Google Cloud Managed Prometheus stores metrics in Monarch, the same system that monitors all of Google’s production services (Search, Gmail, YouTube, Cloud). Monarch ingests over 2 billion time series and processes over 4 trillion metric points per day. When you send a metric to GMP, it is stored with the same durability and query performance that Google relies on for its own SRE operations. This is why GMP can offer 24-month retention without the capacity planning headaches of self-managed Prometheus.
Multi-Cluster Services DNS resolution uses a special domain: .svc.clusterset.local. This domain is separate from the standard .svc.cluster.local used for intra-cluster DNS. When a pod looks up api.backend.svc.clusterset.local, CoreDNS forwards the request to the MCS controller, which returns endpoints from all clusters that have exported that Service. The endpoints are weighted by the number of healthy pods in each cluster, so traffic naturally flows to the cluster with the most available capacity.
Inter-zone egress within a GKE cluster costs $0.01 per GB, and this can add up fast. A regional cluster with nodes in 3 zones incurs inter-zone charges for every pod-to-pod call that crosses zone boundaries. For a microservice architecture with 50 services making 1,000 requests per second with 10KB payloads, inter-zone traffic can cost $300-500 per month. Using topology-aware routing (topologySpreadConstraints or Service internalTrafficPolicy: Local) can reduce this by keeping traffic within the same zone.
Fleet workload identity allows a single Kubernetes ServiceAccount identity to be recognized across all clusters in the Fleet. This means you can register a ServiceAccount in Cluster A and have it authenticated in Cluster B without creating duplicate IAM bindings. The identity format is PROJECT_ID.svc.id.goog[NAMESPACE/KSA_NAME], and it works the same regardless of which Fleet member the pod runs in. This is the foundation for zero-trust networking across a multi-cluster architecture.

PROBLEM SET:
A. Answer from the passage on GKE:
(i) How many metric points does Monarch process per day?
(ii) Which special domain does Multi-Cluster Services DNS resolution use?
(iii) What does inter-zone egress within a GKE cluster cost per GB?
B. Output, word for word, the stretch of the passage on GKE from "Inter-zone egress within" through "the same zone.".
Use only the passage on GKE.

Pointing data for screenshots
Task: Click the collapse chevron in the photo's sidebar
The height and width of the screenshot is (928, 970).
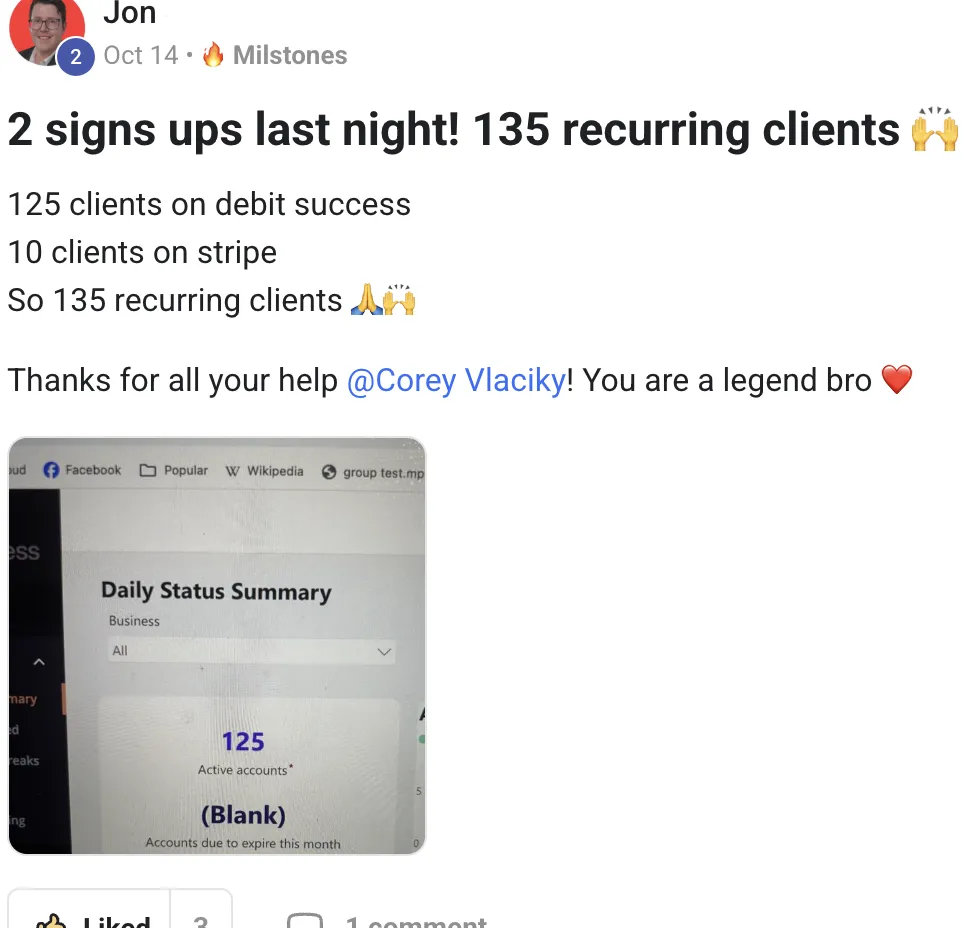Action: [x=39, y=662]
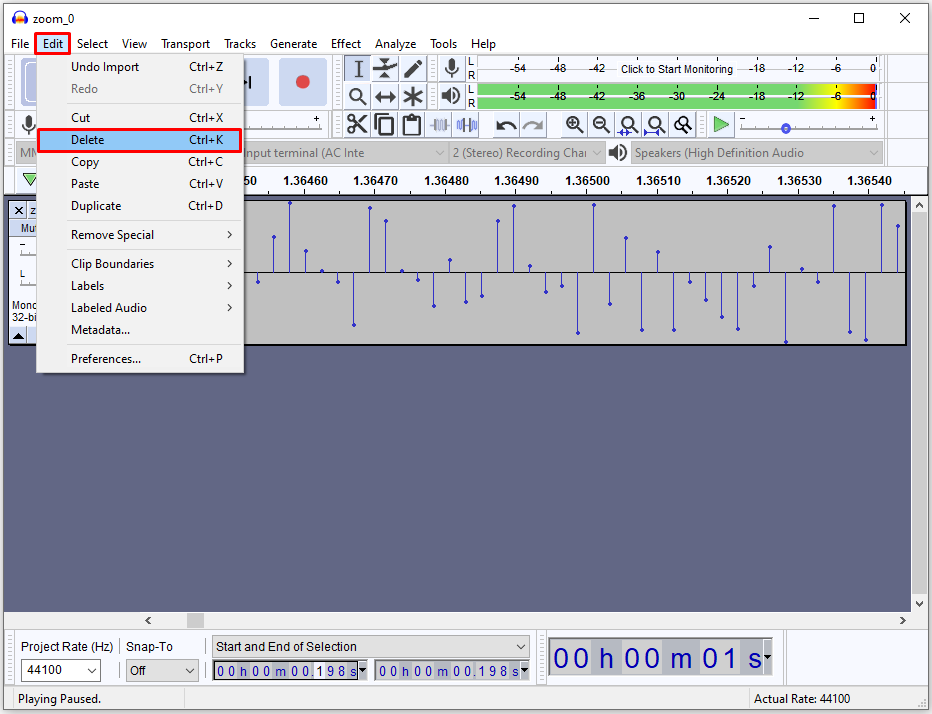The height and width of the screenshot is (714, 932).
Task: Open the Effect menu
Action: [346, 44]
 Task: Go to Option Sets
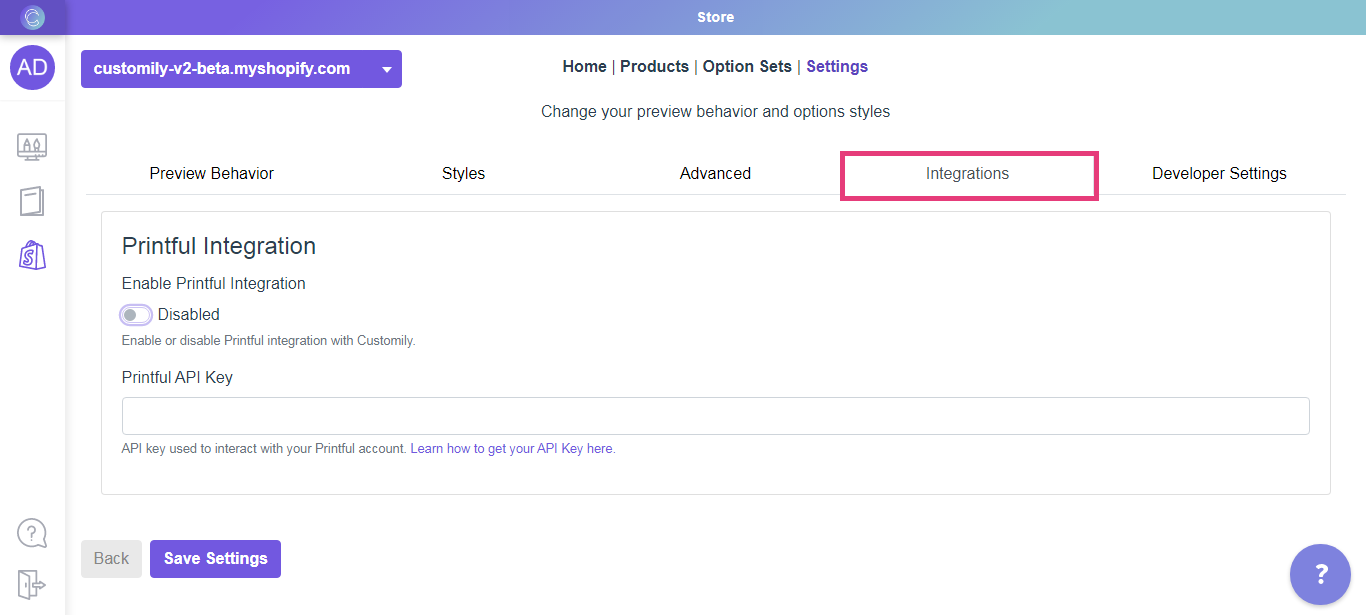pyautogui.click(x=747, y=66)
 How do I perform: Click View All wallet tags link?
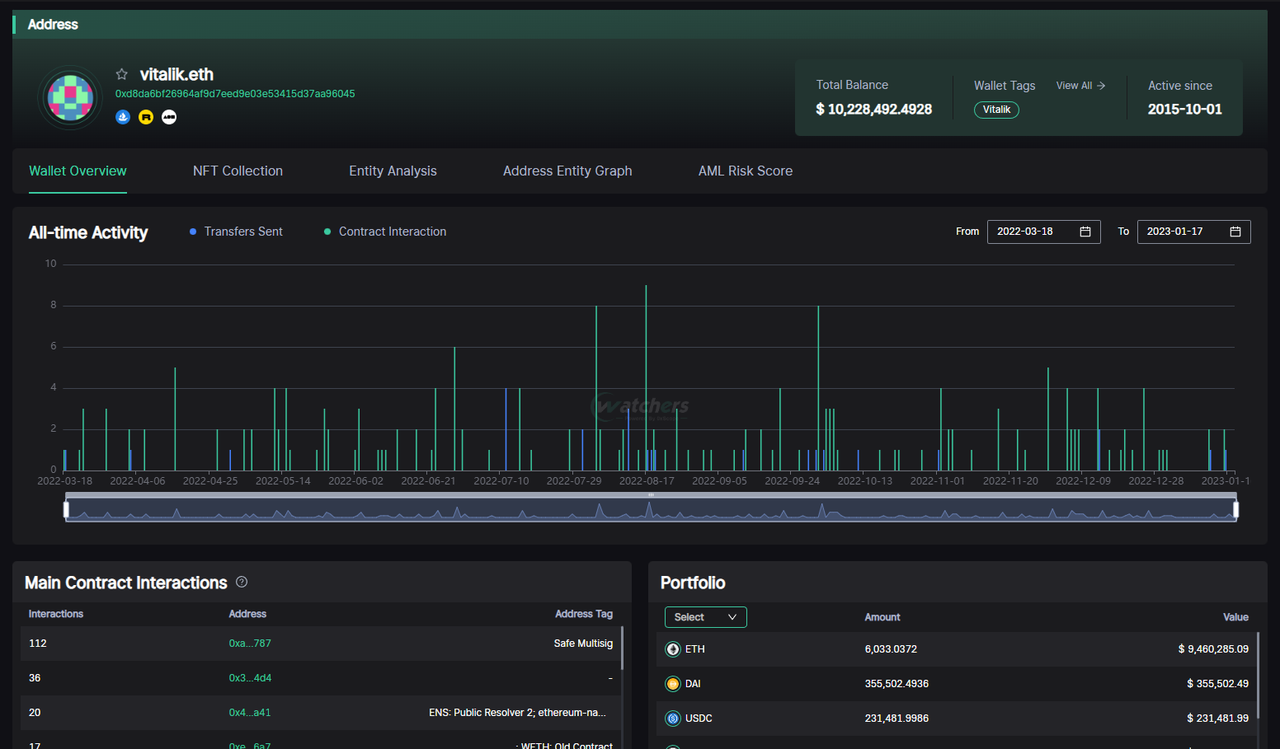click(x=1080, y=86)
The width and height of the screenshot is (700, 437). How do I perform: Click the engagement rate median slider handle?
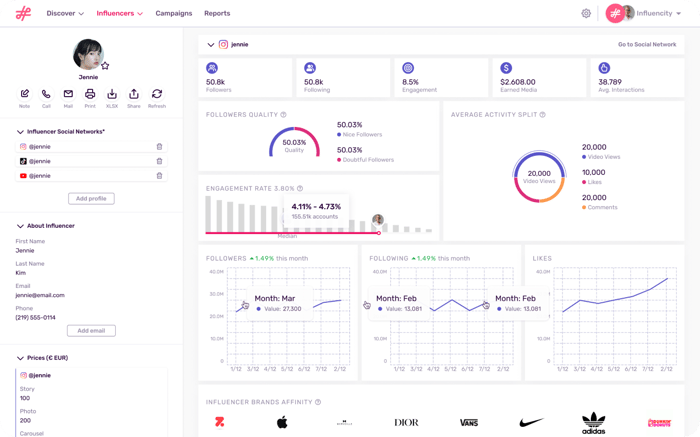[x=378, y=233]
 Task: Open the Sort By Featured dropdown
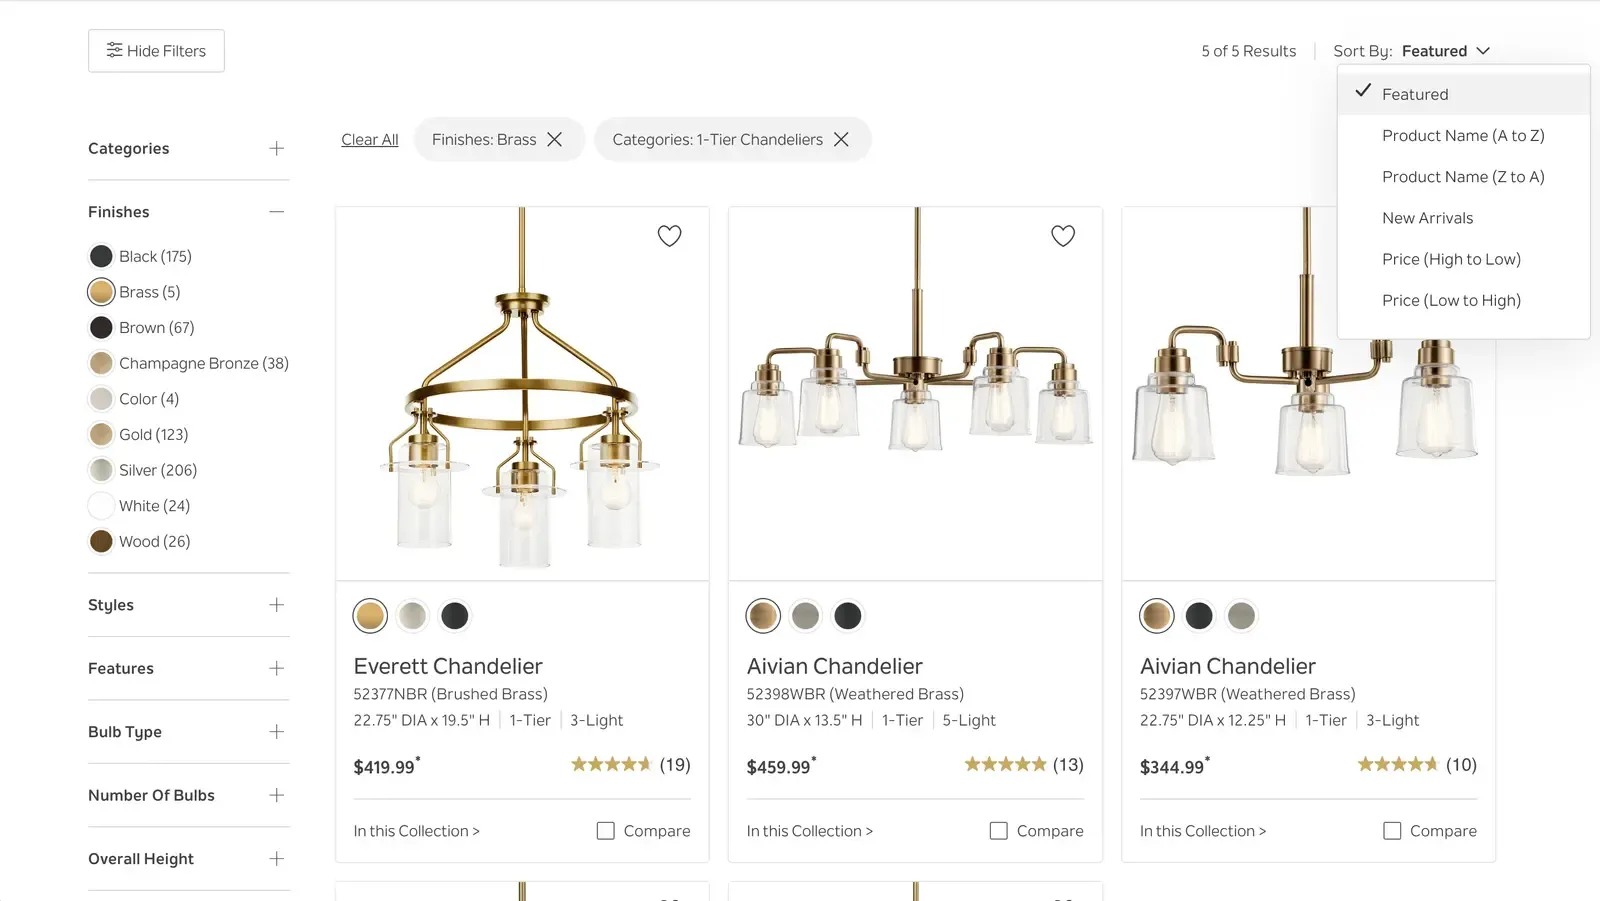point(1445,51)
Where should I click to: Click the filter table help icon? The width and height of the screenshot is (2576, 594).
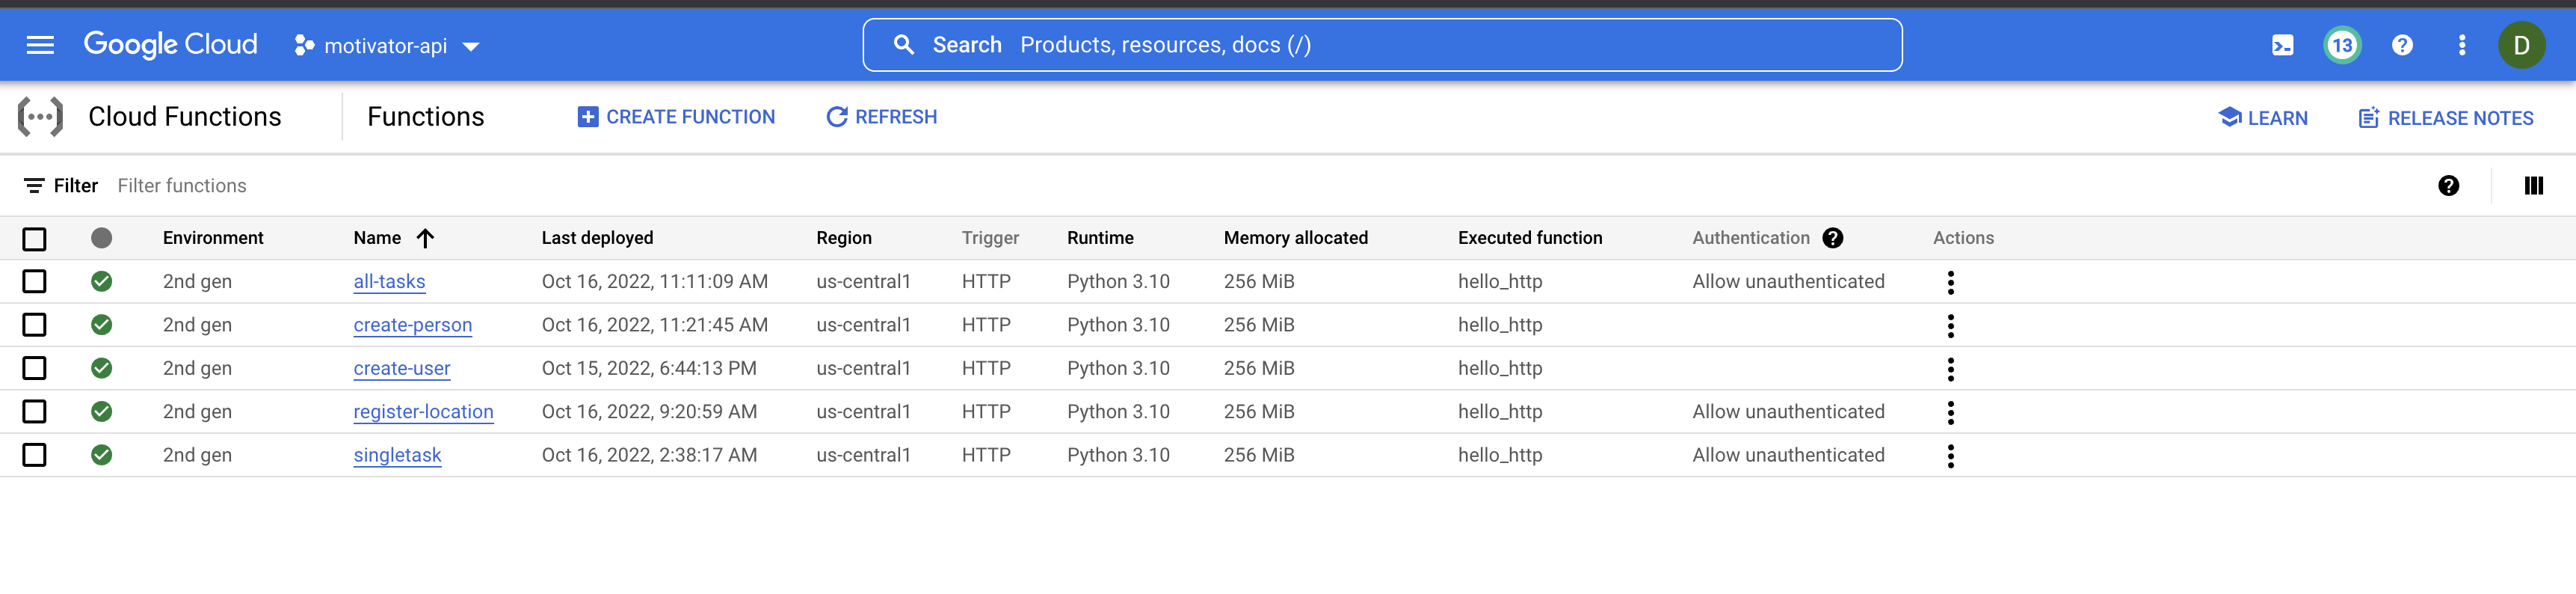tap(2448, 186)
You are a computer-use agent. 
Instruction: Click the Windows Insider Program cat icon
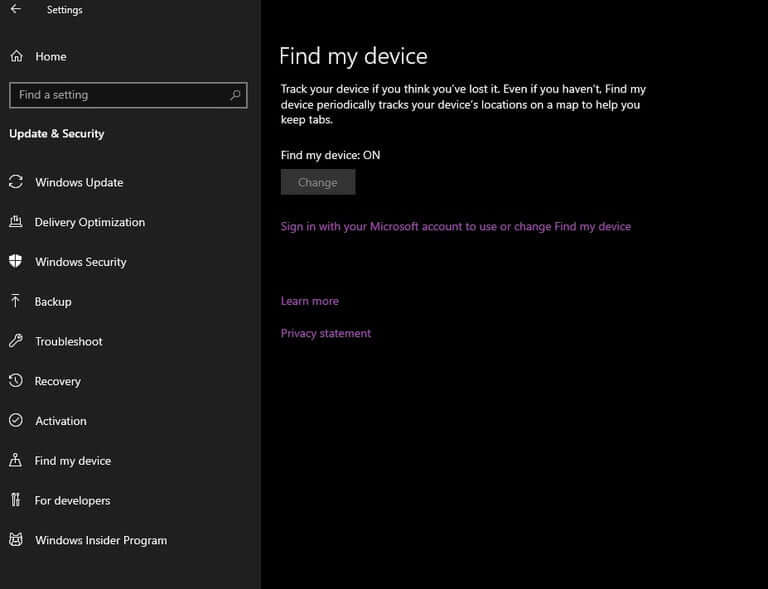point(16,540)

ANSWERS BELOW:
A.
(i) Over 4 trillion.
(ii) .svc.clusterset.local
(iii) $0.01

B.
Inter-zone egress within a GKE cluster costs $0.01 per GB, and this can add up fast. A regional cluster with nodes in 3 zones incurs inter-zone charges for every pod-to-pod call that crosses zone boundaries. For a microservice architecture with 50 services making 1,000 requests per second with 10KB payloads, inter-zone traffic can cost $300-500 per month. Using topology-aware routing (topologySpreadConstraints or Service internalTrafficPolicy: Local) can reduce this by keeping traffic within the same zone.